The think-tank also says the new generation of grammar schools – planned by Theresa May – should be required to ‘scout’ for academic potential among children from poor families who, it says, have the ‘odds heavily stacked against them’.
The report points out that children living in the most disadvantaged parts of the country are 27 times more likely to go to an inadequate school than ones living in the richest.
Grammars could help break this ‘unacceptable cycle of disadvantage’.
The report also says ministers should consider imposing quotas on new grammars so they must take a certain number of poor pupils.
It points to the example of King Edward VI Foundation schools in Birmingham, which reserve up to a quarter of places for children who receive free school meals.
The think-tank was set up by former Tory leader and work and pensions secretary Iain Duncan Smith and has close links with No 10. Its conclusions will be studied closely in Downing Street.
The report says: ‘It is high time that children from more deprived families were given the same educational opportunities as those from the wealthiest in society, and a well-designed selective system could do this.’
King Edward VI Foundation schools, which reserve up to a quarter of places for children who receive free school meals, have been highlighted for their efforts in a CSJ report
It points to figures exposing that selection ‘by house price’ exists in the top schools.

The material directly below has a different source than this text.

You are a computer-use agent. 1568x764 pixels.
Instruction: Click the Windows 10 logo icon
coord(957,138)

The secondary schools with the best GCSE results last year commanded a house price ‘premium’ of £150,000 more than nearby locations.

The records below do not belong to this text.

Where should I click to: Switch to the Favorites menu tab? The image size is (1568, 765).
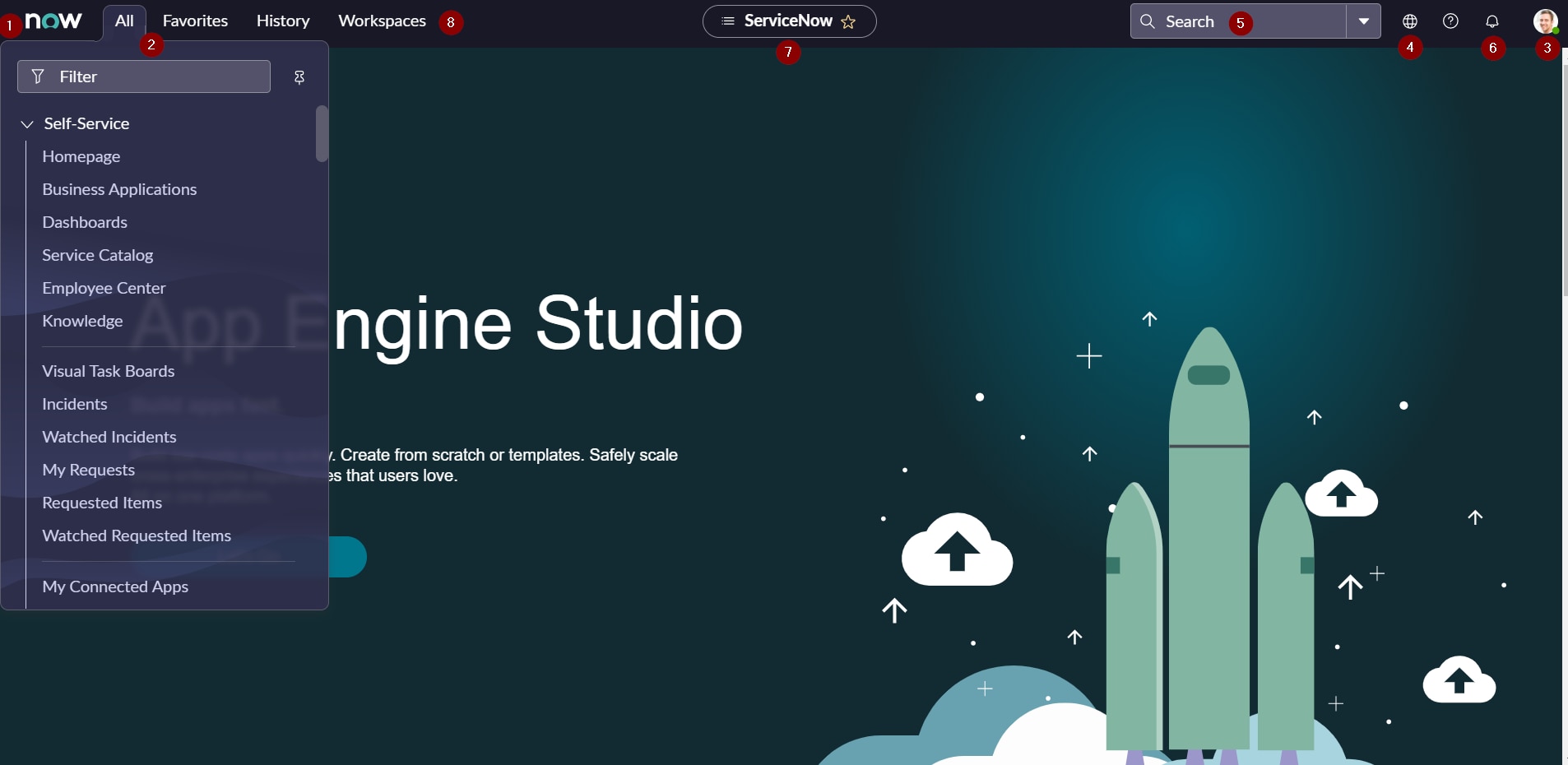195,21
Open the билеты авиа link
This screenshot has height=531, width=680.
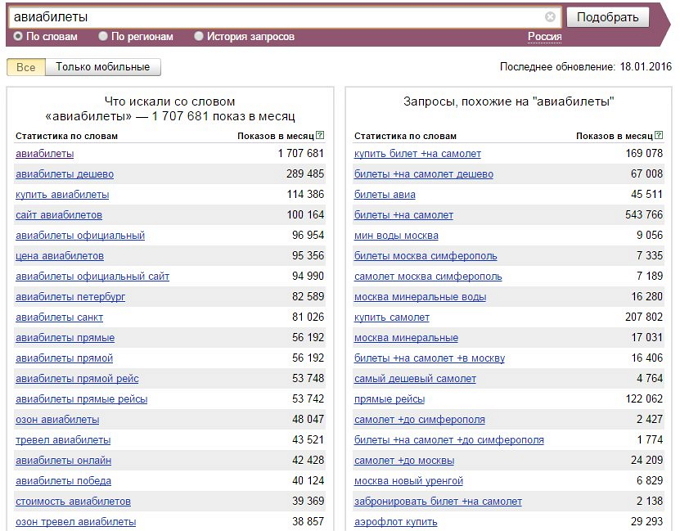385,195
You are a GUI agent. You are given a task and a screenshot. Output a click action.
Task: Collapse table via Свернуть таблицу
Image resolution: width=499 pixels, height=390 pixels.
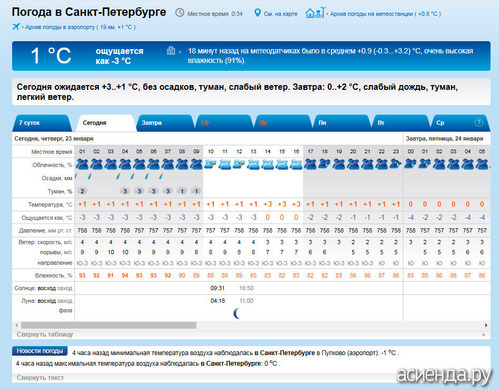(45, 334)
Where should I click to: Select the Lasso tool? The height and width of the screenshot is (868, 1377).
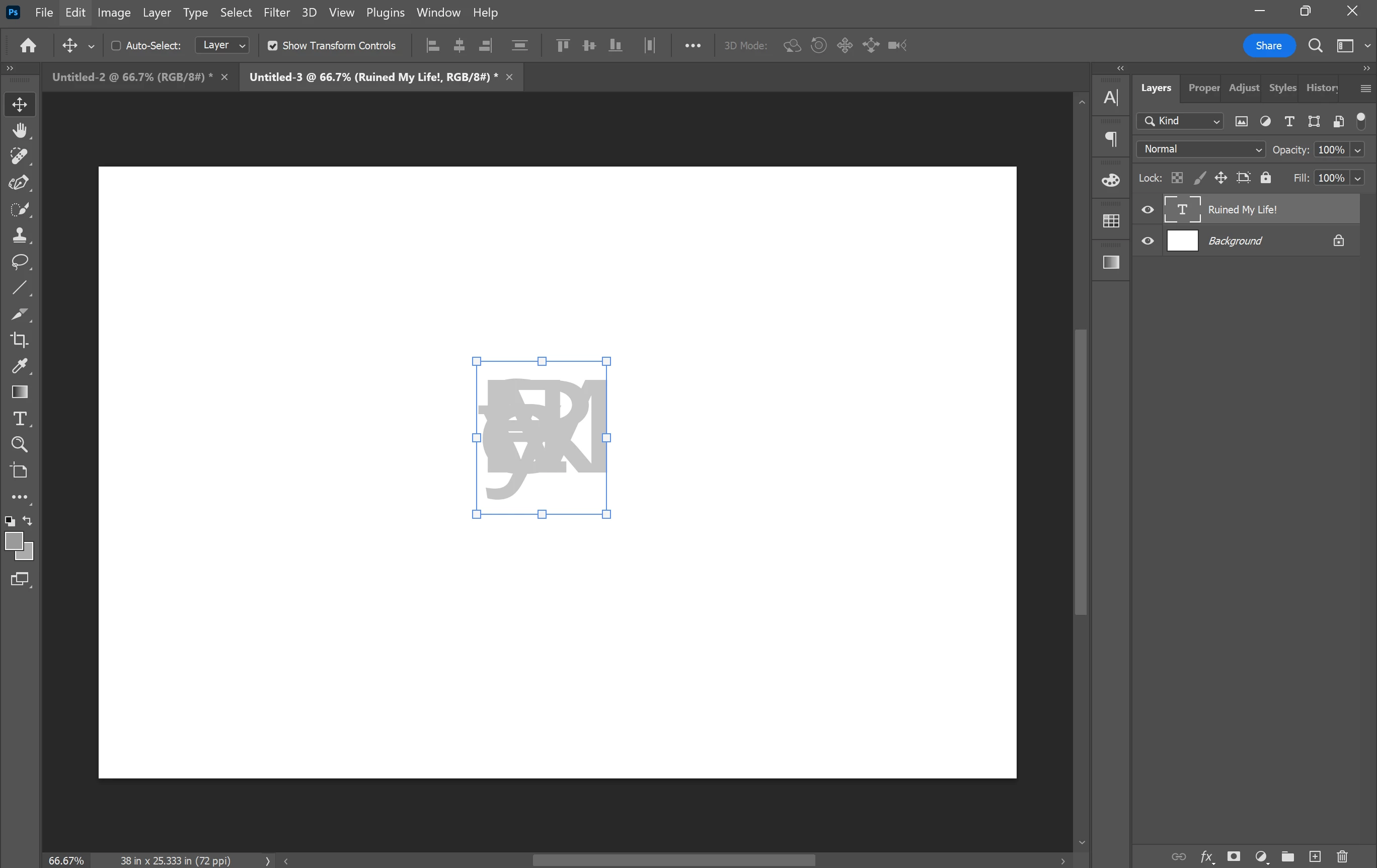point(20,261)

For poor families this extra cost represents an ‘impenetrable barrier to good education’ for their children, the authors conclude.
The report also raises the idea of ‘grammar streams’ within existing schools so a proportion of children are chosen on the basis of academic ability.

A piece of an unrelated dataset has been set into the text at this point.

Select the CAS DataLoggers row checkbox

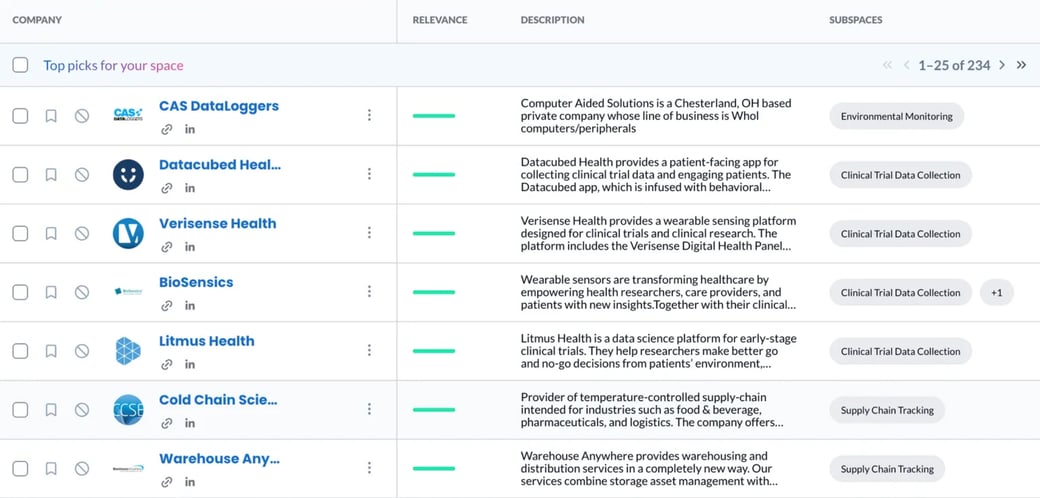click(x=20, y=116)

And it says new grammars should avoid the old 11-plus system and find ‘fairer alternatives’ to selecting pupils from primary schools. Teachers prepared to work in poor areas could be paid more, it adds.
Andy Cook, chief executive of the CSJ, said: ‘No one would question the ambition of sports clubs to scout out the best talent in the country and make them into the next generation of star athletes.
‘The same unapologetic quest for latent potential should be applied to the academic talent in our country, particularly those from disadvantaged backgrounds, who have the odds heavily stacked against them.’